- [What you have to do]:
Swap every "Task" for "Instruction" in the rows, beginning at the line that has "Tap the share/repost arrow icon" and stopping after the last row. Leave the rest unchanged and omit the pictures.
*** Task inputs
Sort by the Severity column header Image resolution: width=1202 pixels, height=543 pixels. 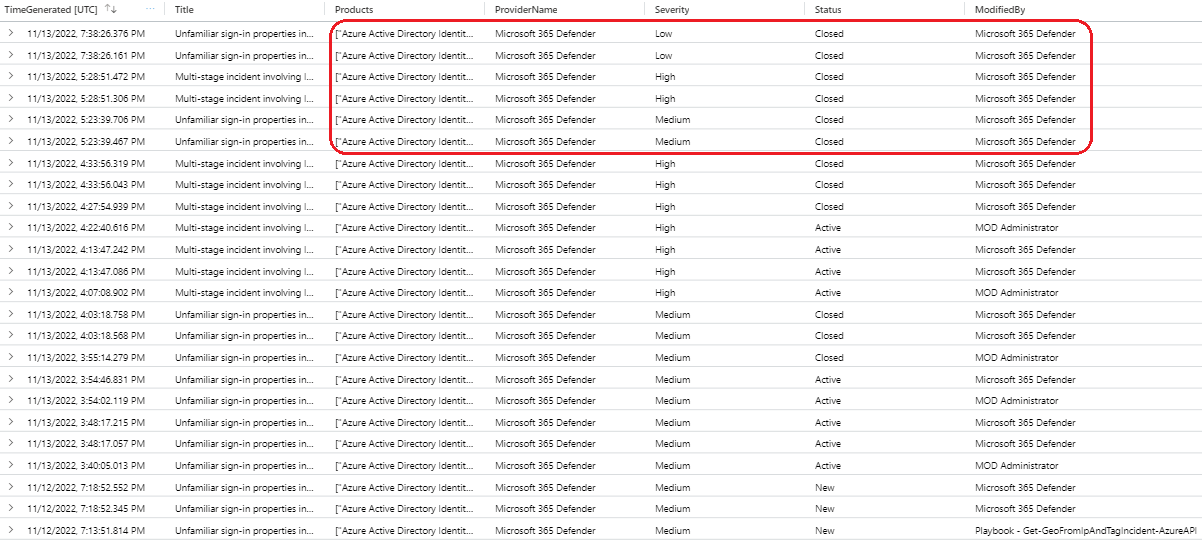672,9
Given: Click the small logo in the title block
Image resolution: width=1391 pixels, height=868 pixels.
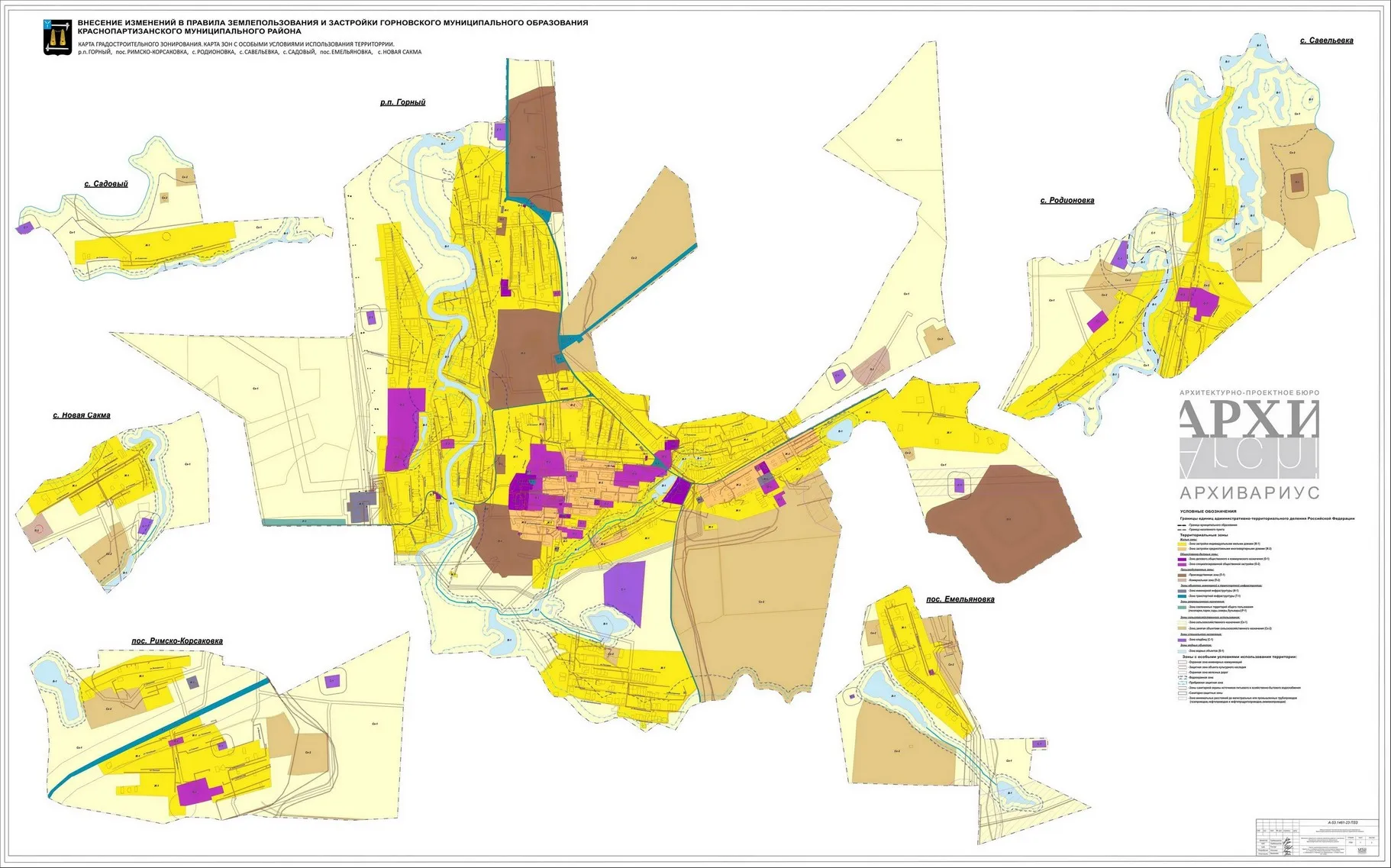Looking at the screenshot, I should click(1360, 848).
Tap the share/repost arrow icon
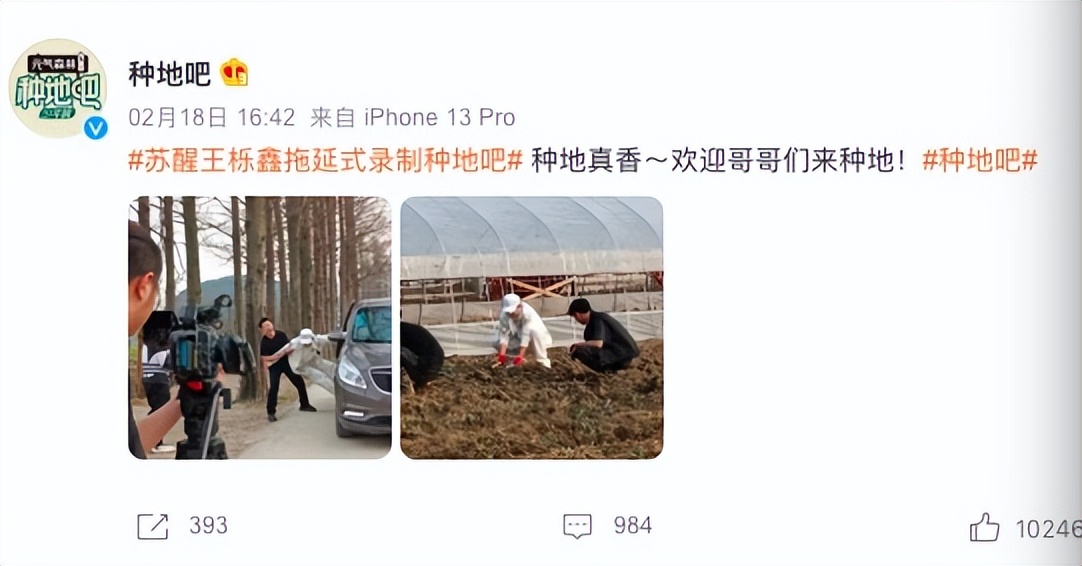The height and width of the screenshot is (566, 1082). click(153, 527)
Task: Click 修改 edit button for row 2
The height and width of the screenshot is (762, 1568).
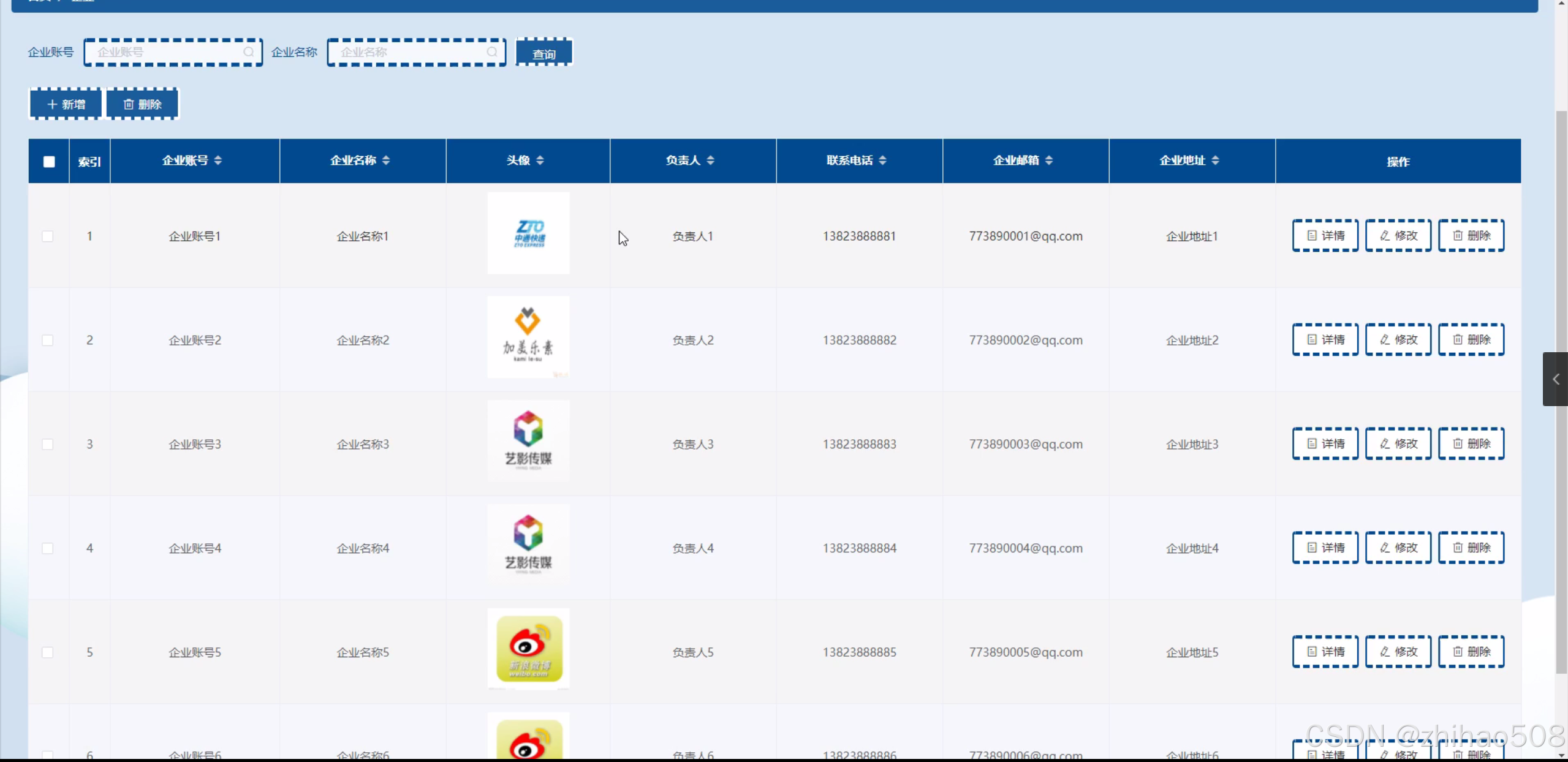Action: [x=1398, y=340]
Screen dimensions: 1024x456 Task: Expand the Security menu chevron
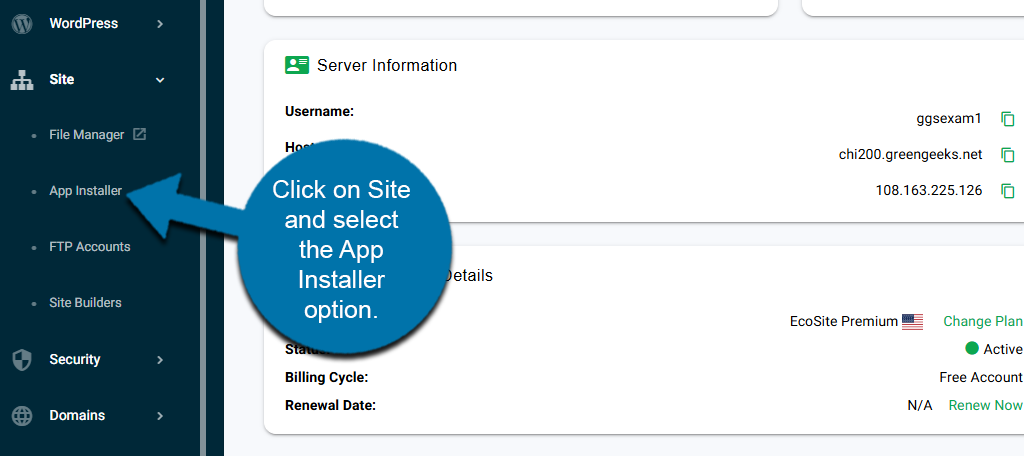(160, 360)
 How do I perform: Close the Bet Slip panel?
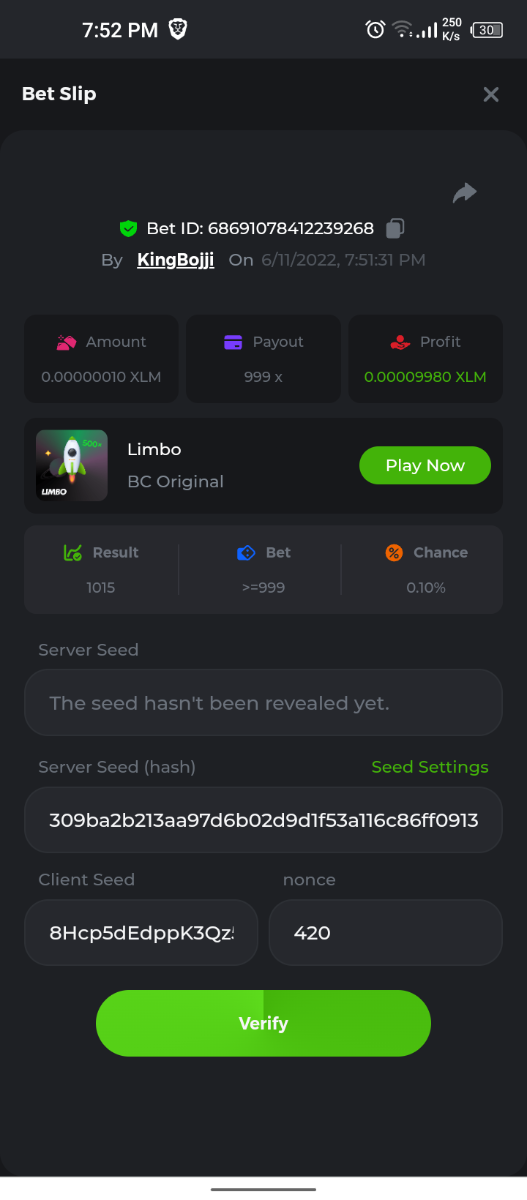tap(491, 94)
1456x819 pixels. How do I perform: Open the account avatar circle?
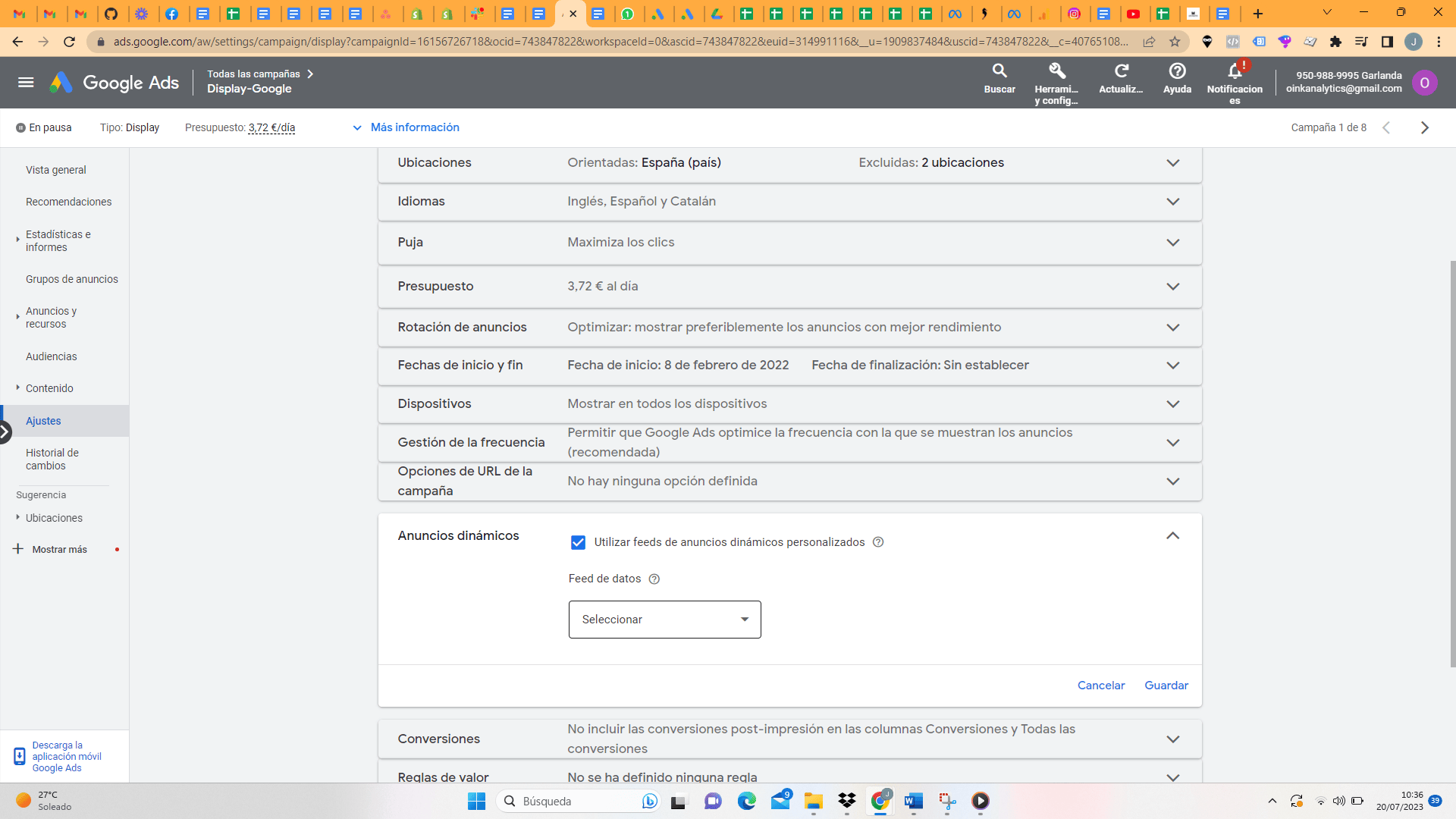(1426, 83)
******
- [Response to the exercise]:
Tap the share/repost arrow icon
The height and width of the screenshot is (566, 1082). click(153, 527)
Instruction: Click 修改 edit button for row 2
The height and width of the screenshot is (762, 1568).
Action: [x=1398, y=340]
Screen dimensions: 1024x456 Instruction: Expand the Security menu chevron
(160, 360)
 How do I perform: Close the Bet Slip panel?
tap(491, 94)
1456x819 pixels. How do I perform: Open the account avatar circle?
(1426, 83)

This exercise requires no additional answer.